*Problem requirements:*
Locate the line that contains "research professional (1016, 1547)" in the entries below, then repeat it and every following line through the line that contains "research opportunities (724, 2136)", exactly, and no others.

%%

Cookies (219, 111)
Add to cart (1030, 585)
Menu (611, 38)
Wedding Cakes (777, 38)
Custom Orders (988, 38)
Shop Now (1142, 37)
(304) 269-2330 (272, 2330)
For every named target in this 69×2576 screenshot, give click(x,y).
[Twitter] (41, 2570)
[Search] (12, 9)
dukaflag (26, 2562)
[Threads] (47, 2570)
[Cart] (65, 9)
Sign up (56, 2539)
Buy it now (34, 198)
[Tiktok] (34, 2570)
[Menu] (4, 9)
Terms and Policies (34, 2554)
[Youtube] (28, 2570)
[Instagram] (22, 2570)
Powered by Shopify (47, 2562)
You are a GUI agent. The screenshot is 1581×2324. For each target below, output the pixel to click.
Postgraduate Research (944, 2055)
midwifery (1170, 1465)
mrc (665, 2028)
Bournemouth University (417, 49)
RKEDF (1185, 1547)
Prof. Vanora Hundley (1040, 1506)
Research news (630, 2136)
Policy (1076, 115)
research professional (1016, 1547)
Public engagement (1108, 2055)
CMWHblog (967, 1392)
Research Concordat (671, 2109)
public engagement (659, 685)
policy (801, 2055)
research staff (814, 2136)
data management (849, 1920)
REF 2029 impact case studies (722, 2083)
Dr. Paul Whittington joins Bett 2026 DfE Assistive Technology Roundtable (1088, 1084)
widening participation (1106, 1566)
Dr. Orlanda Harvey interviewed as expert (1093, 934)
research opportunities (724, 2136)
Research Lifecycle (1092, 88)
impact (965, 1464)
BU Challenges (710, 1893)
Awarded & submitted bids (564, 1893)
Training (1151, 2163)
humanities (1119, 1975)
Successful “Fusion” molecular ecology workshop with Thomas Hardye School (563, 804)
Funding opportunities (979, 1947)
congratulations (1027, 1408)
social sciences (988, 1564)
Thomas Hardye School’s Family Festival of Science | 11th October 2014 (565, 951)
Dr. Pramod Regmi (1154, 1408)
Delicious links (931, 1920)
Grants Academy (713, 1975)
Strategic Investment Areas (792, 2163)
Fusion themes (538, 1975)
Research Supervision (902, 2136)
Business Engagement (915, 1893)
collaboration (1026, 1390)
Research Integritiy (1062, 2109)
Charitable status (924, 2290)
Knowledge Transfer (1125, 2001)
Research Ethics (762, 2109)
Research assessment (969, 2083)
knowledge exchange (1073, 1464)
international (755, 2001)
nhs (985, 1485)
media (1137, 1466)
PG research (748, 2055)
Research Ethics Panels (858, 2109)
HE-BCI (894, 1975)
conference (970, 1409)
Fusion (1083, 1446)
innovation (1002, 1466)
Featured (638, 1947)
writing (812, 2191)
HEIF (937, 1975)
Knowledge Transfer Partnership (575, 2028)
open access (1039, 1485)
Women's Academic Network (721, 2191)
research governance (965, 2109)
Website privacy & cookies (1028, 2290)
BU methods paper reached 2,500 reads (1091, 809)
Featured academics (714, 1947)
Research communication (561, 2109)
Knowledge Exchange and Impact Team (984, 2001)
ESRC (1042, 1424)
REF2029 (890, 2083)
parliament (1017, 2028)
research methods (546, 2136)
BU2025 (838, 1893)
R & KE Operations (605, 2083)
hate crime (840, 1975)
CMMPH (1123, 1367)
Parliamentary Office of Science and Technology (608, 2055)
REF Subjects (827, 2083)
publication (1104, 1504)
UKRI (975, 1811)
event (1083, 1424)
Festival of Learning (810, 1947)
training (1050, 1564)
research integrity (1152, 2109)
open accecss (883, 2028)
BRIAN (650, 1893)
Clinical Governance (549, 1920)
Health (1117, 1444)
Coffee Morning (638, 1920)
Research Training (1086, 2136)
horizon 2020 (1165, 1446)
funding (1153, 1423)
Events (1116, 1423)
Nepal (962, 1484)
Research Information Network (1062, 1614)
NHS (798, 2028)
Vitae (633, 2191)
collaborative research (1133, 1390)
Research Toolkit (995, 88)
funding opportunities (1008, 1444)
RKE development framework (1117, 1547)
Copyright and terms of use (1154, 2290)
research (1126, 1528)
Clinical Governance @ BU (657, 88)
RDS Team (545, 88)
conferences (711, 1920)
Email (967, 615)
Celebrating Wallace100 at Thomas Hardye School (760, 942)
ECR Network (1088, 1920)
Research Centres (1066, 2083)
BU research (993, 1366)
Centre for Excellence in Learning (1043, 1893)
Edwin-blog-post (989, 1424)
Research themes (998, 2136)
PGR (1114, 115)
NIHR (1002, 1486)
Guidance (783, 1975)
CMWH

%%

*Answer:*
research professional (1016, 1547)
Public engagement (1108, 2055)
CMWHblog (967, 1392)
Research Concordat (671, 2109)
public engagement (659, 685)
policy (801, 2055)
research staff (814, 2136)
data management (849, 1920)
REF 2029 impact case studies (722, 2083)
Dr. Paul Whittington joins Bett 2026 DfE Assistive Technology Roundtable (1088, 1084)
widening participation (1106, 1566)
Dr. Orlanda Harvey interviewed as expert (1093, 934)
research opportunities (724, 2136)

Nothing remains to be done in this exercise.